Top management must be data smart to get AI right

There is plenty of reason for top management to get excited about AI. The potential is enormous, progress seems spectacular, and quite frankly, artificial intelligence sounds much more exciting than good old analytics or statistics. A wide range of path-breaking applications from autonomous vehicles and chatbots to image recognition and diagnostic algorithms all fall under the broad umbrella of AI. Undoubtedly, AI will play a key role in driving innovation, transforming industries, reshaping the way we work, and putting data and analytics at the heart of several business enterprises. Simply calling something AI, however, does not turn garbage into gold.

Amid all the hype, the AI magic dust has become an easy sell and smart marketers are taking advantage. Venture capitalists, for example, are facing countless startups that are all about AI when raising money and talk the talk about cutting-edge machine learning when recruiting. When actually building their solutions, however, many of these startups still resort to old school statistics and traditional rule-based automation logics. Similarly, corporations must be alert when building or buying their new AI solutions. Most long-standing analytics challenges and pitfalls carry over to the brave new world of machine learning and AI. And with the focus increasingly on integrating AI into business processes and automating important decisions, the quality of the underlying analytics is becoming more important than ever.

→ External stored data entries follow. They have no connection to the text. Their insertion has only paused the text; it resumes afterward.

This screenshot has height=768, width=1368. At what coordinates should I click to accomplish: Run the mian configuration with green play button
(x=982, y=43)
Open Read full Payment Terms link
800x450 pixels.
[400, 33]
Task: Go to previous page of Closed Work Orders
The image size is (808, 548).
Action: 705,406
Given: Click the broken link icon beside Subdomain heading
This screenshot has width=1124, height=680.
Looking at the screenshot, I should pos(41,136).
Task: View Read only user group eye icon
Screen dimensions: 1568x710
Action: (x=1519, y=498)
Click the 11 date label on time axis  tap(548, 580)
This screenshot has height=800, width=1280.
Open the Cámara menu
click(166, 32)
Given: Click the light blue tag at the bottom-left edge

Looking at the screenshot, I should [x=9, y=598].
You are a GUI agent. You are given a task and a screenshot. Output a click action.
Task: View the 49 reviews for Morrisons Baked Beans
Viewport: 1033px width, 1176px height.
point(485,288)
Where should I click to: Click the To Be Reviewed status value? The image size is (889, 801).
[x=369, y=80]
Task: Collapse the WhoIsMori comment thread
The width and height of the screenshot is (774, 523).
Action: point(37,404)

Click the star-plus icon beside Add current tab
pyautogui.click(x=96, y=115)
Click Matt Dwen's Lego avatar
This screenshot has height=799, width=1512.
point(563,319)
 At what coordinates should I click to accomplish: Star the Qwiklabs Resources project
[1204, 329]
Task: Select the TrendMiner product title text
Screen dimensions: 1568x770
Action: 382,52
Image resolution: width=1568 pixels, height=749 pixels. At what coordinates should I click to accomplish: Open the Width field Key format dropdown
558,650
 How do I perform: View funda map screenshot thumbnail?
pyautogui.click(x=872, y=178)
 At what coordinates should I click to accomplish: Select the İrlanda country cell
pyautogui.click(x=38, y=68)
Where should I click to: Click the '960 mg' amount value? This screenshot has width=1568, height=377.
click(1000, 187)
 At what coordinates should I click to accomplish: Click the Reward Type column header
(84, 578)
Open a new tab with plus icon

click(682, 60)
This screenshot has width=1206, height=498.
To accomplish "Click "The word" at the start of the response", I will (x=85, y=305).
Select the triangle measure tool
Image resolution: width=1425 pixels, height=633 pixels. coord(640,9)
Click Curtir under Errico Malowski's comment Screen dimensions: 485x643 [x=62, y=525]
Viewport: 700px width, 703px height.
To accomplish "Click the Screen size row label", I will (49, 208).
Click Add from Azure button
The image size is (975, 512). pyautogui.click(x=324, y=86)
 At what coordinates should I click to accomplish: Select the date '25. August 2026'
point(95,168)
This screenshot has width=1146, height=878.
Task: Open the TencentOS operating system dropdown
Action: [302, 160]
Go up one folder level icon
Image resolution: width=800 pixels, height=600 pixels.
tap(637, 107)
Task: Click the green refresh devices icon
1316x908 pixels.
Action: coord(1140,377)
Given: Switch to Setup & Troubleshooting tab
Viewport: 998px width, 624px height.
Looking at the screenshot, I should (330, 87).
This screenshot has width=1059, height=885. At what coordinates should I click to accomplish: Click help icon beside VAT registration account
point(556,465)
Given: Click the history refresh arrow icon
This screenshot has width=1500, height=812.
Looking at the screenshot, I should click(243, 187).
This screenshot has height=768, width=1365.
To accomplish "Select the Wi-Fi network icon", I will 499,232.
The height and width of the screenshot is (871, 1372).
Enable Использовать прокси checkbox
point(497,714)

One of the most common mistakes in applying AI to business problems is misinterpreting correlations as causal effects. While powerful prediction algorithms have numerous value-adding business applications ranging from content recommendation and promotion targeting to risk scoring and demand forecasting, many fundamental business problems center around causal questions. How does customer demand respond to price changes? How much additional revenue does an extra euro of marketing spend generate? Does early engagement with a digital service cause or simply predict customer loyalty later on? Questions like these cannot be answered by simply applying predictive AI to historical data. For example, higher housing prices might be a great predictor of larger transaction volumes because of their correlation, yet construction companies would clearly be foolish to let algorithms hike up their prices in the hopes of selling more apartments.

Other typical analytics pitfalls include misinterpreting patterns that have been imposed on the data as actual business insights and defining the analytics problems too narrowly to see the forest from the trees. The former pitfall often occurs when granular profitability data is used carelessly in AI applications. Steering sales and marketing decisions based on profitability measures that depend on arbitrary cost drivers and allocation rules is bound to lead you astray, no matter how sophisticated your optimization algorithms are. The latter pitfall, on the other hand, often manifests itself in simplistic optimization exercises. For example, optimizing price quotes for individual contracts without considering their ramifications on the capacity situation and competitor behavior in future negotiations can really hurt profitability.

Understanding what different data can and cannot tell us is a great asset for business executives as they look to harness the power of AI to solve business problems and create new growth opportunities. With cutting-edge analytics becoming a key source of competitive advantage and data assets so strategic that they motivate major transactions such as Microsoft’s $26 billion acquisition of LinkedIn, top executives must get smart about data. This does not mean that CEOs must suddenly become data scientists and learn to code in R or Python. What is needed instead is that they realize how data and analytics are transforming their industries, understand the value and blind spots of their data assets, and recognize business problems and opportunities that can be tackled with AI. Data literate top management is becoming a key advantage for companies as we move towards an increasingly data and AI-powered future.